I am a user, not a developer, I will gladly help out to the degree that my skill set allows me to be helpful, but apparently, I cannot simply describe the things I am experiencing from my perspective, apparently, I have to learn whatever jargon/lingo is used between developers before I am even welcomed to say anything. No offense, but do you not feel that, that is just a tiny bit absurd?

And I am very sympathetic to the fact that developers cannot test every single hardware combination! Why do you think I actually dared to risk system uptime to test things a few months ago (i.e. earlier in this discussion) ? Precisely because I know that developers cannot go and buy specific hardware to test things.

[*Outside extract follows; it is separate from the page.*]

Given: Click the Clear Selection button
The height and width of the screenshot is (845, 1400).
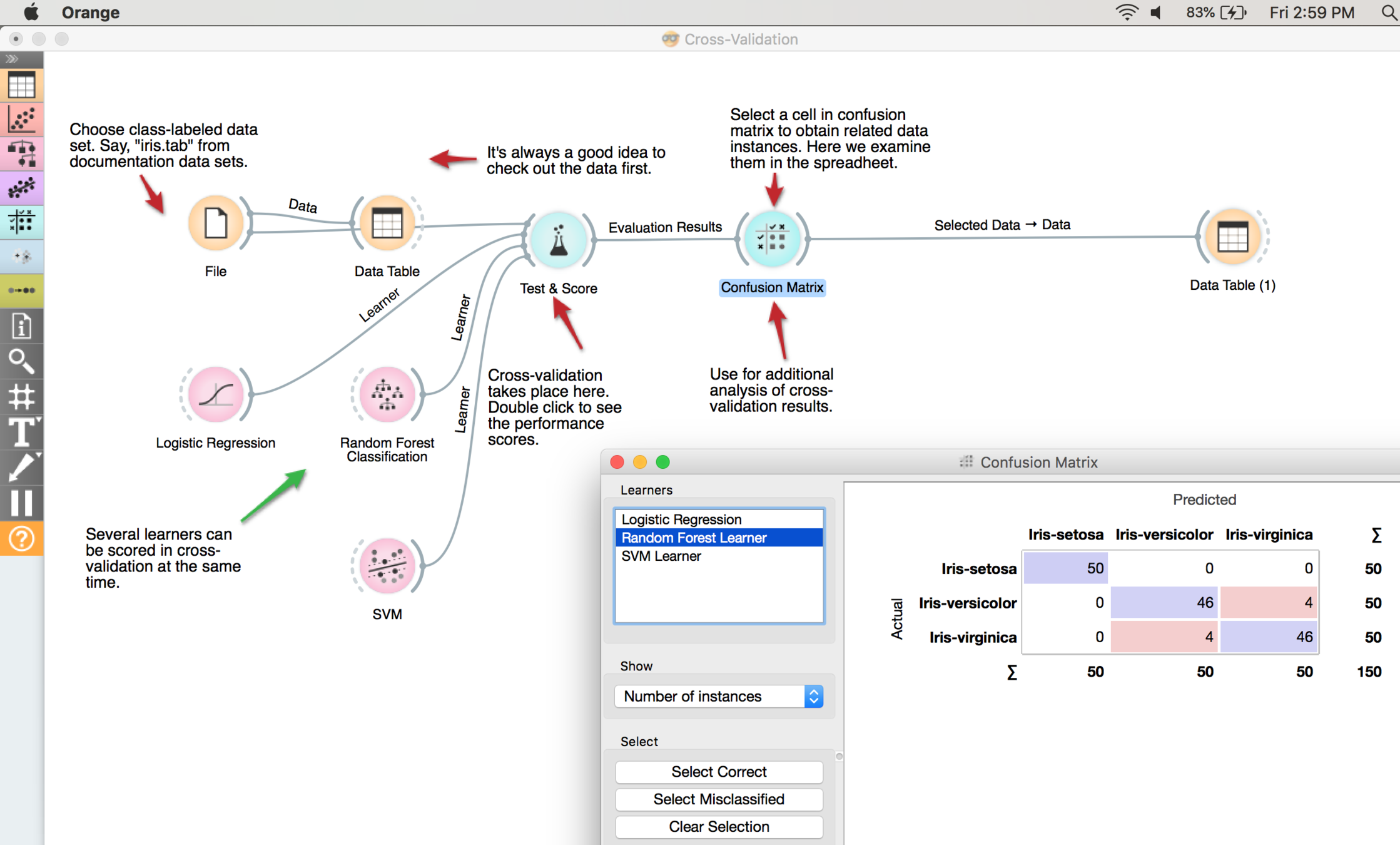Looking at the screenshot, I should point(719,826).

Indeed, I expect that thousands of servers and firewalls are using Supermicro's cables, and so was I, that was my entire point, but after upgrading to 18.7, "no carrier" was all I got when using VLANs.

fichtner commented 5 years ago

@Tsuroerusu

You have your own reasons for using the hardware you use. That's fine.

You don't agree with the stance that an open source project has regarding your interests? That's also fine.

But using this platform to justify your stance is suboptimal at best.

You are the sole person in charge of your hardware and software.

So I'm politely asking you to quit this discussion now.

Thank you for your understanding.

fichtner commented 5 years ago

Closing this as there were no negative updates on 19.1-BETA.

Tsuroerusu commented 5 years ago

@fichtner I am using the hardware that I have, because it was working just fine with 18.1, I also said that I fully understand why developers cannot test my particular setup. The only thing I insisted on is that I am not using incompatible hardware as everything I am using is officially validated by Supermicro, WHICH WAS WORKING WITH 18.1, and thus my modest claim was that it was unreasonable for you guys to keep telling me that I just need to change my hardware and spend hundreds of euros on that.

Why do you keep putting words into my mouth? I never said anything about the "stance" of the OPNsense project, all I wanted to ask was about whether there were driver backports planned in 19.1, that was all!

I am not using this platform for anything! I simply asked a question about drivers, and then I ended up responding to the absurd accusations that you made against me, how is that unreasonable?

I fully accept that I am responsible for my hardware.

I am, frankly, a little bit shocked that this is how you choose to treat your users, who, 1. have reported a problem, 2. tried to help, and 3. just asked a question.

But do rest assured, I can promise you that I have no intention of participating in this discussion anymore, and I will not be reporting any problems in the future given that I simply got insulted and shown contempt for simply asking a question.

I wish you and everybody else a pleasant Sunday. Good bye.